When You Refuse Me, You Confuse Me

Current Mood: Wanting to lie on the floor
Currently Listening: Not Coming Home by Maroon 5

Updating this thing is a bitch, but someone has to do it.

First, I am sad to say that my beloved Uncle Hector has died of lung cancer a month ago. He was a great man who touched everybody's lives by being loving, caring and dependable to all. He was diagnosed almost a year ago and it was a tough struggle, but in the end, he's in a better place. I went to my aunt's house the other day to drop something off and when I asked how things were going, she began to cry. She found a poem in my uncle's room called "Safely Home". I wish I could find a copy of it, but to sum it all up, it just said: Please don't worry about me for I'm at home, safe and sound. It's sad to think about, but we all know he's in a better place, probably cha cha-ing with Jesus, Mary and Joseph while God and Grandma watch in delight.

May he rest in peace.

Second, the current boyfriend, Brett, hasn't spoken to me in weeks for some reason or another. Okay, yes, I know he has his shit to deal with, but seriously. For some reason, I have a feeling that he's doing this to "protect" me. I know he doesn't want me to worry about him because I have my own shit to deal with, but it just worries me more when he doesn't call or respond to text messages.
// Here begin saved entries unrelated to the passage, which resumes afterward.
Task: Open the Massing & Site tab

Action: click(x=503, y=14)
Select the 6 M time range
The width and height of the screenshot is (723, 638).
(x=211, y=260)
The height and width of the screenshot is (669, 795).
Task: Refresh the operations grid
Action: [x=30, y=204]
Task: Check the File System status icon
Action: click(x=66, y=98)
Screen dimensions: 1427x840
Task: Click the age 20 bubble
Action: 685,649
A part of me says: Stick it out for just a little bit; you love him and he loves you and yada yada yada. Another part of me says: Just forget about him; he's not doing anything to ease your mind off of things and blah blah blah. And then, there's the part where it says: Just be semi-single; that way you do some non-commital dating and still love your man.

Yeah, I just don't know.

And third, Jason and I started talking again. Yeah, I KNOW!! Before you ask, no, I don't think anything will happen again. He's got stuff to worry about that does not involve a relationship and so do I. But he has been pretty helpful lately, listening to everything and staying with me when my parents were out of town. I just have to remember not to call him any cutesy names for that annoys him.

I just feel like everything is going downhill from here. I got finals and yet, I'm still worried about other people's needs when I don't need to be. I'm worried about Brett and Jason and I know they'll be okay.

I don't think drama is inevitable.

As for my choice in song, well... if you listen to the lyrics, it's pretty much true.

When you refuse me, you confuse me
What makes you think I'll let you in again
Think again, my friend
Go on misuse me and abuse me
I'll come out stronger in the end

Does it make you sad
To find yourself alone
Does it make you mad
To see that I have grown
I'll bet it hurts so bad
To see the strength that I have shown

When you answer the door, pick up the phone
You won't find me because I'm not coming home

I think that's it for right now.

Next update: Thanksgiving (hopefully)

PS -- as always, I got a brand new phone. Motorola SLVR L6... in pink!!! Yeah, buddy!!